WORK TASK
Write out the entries below in full, exactly as given.

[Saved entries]
-- Opening Marker --
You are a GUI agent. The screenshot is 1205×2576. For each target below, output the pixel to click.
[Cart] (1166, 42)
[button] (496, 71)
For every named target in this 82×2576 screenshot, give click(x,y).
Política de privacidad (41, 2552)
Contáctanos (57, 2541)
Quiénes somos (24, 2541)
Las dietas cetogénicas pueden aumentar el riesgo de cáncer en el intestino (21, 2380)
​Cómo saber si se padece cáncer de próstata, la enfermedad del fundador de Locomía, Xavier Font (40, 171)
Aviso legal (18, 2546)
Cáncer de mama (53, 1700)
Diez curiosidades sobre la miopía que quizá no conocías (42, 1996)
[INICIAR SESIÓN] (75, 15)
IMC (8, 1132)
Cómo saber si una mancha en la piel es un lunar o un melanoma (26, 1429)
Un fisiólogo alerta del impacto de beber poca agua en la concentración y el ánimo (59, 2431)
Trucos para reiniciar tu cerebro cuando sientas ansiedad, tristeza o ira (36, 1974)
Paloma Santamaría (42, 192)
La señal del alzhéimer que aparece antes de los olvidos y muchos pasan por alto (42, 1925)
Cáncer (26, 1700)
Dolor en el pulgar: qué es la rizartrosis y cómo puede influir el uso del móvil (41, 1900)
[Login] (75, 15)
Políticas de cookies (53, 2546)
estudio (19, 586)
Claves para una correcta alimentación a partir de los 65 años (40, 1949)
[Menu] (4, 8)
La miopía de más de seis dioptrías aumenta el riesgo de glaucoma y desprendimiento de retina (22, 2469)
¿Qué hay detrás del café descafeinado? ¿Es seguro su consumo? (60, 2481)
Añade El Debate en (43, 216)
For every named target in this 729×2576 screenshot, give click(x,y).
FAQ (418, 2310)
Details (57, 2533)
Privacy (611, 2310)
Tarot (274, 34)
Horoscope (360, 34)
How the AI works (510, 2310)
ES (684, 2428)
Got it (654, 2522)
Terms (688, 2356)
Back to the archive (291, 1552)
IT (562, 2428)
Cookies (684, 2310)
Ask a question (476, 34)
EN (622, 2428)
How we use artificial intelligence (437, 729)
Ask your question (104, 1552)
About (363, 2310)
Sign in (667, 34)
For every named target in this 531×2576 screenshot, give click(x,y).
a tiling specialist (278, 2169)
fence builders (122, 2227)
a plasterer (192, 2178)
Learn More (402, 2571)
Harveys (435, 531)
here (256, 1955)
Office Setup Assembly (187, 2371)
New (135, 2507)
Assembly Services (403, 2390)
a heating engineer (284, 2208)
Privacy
-- Closing Marker --
PROBLEM SOLUTION
You are a GUI agent. The screenshot is 1205×2576. For each target below, output the pixel to click.
[Cart] (1166, 42)
[button] (496, 71)
For every named target in this 82×2576 screenshot, give click(x,y).
Política de privacidad (41, 2552)
Contáctanos (57, 2541)
Quiénes somos (24, 2541)
Las dietas cetogénicas pueden aumentar el riesgo de cáncer en el intestino (21, 2380)
​Cómo saber si se padece cáncer de próstata, la enfermedad del fundador de Locomía, Xavier Font (40, 171)
Aviso legal (18, 2546)
Cáncer de mama (53, 1700)
Diez curiosidades sobre la miopía que quizá no conocías (42, 1996)
[INICIAR SESIÓN] (75, 15)
IMC (8, 1132)
Cómo saber si una mancha en la piel es un lunar o un melanoma (26, 1429)
Un fisiólogo alerta del impacto de beber poca agua en la concentración y el ánimo (59, 2431)
Trucos para reiniciar tu cerebro cuando sientas ansiedad, tristeza o ira (36, 1974)
Paloma Santamaría (42, 192)
La señal del alzhéimer que aparece antes de los olvidos y muchos pasan por alto (42, 1925)
Cáncer (26, 1700)
Dolor en el pulgar: qué es la rizartrosis y cómo puede influir el uso del móvil (41, 1900)
[Login] (75, 15)
Políticas de cookies (53, 2546)
estudio (19, 586)
Claves para una correcta alimentación a partir de los 65 años (40, 1949)
[Menu] (4, 8)
La miopía de más de seis dioptrías aumenta el riesgo de glaucoma y desprendimiento de retina (22, 2469)
¿Qué hay detrás del café descafeinado? ¿Es seguro su consumo? (60, 2481)
Añade El Debate en (43, 216)
For every named target in this 729×2576 screenshot, give click(x,y).
FAQ (418, 2310)
Details (57, 2533)
Privacy (611, 2310)
Tarot (274, 34)
Horoscope (360, 34)
How the AI works (510, 2310)
ES (684, 2428)
Got it (654, 2522)
Terms (688, 2356)
Back to the archive (291, 1552)
IT (562, 2428)
Cookies (684, 2310)
Ask a question (476, 34)
EN (622, 2428)
How we use artificial intelligence (437, 729)
Ask your question (104, 1552)
About (363, 2310)
Sign in (667, 34)
For every named target in this 531×2576 screenshot, give click(x,y).
a tiling specialist (278, 2169)
fence builders (122, 2227)
a plasterer (192, 2178)
Learn More (402, 2571)
Harveys (435, 531)
here (256, 1955)
Office Setup Assembly (187, 2371)
New (135, 2507)
Assembly Services (403, 2390)
a heating engineer (284, 2208)
Privacy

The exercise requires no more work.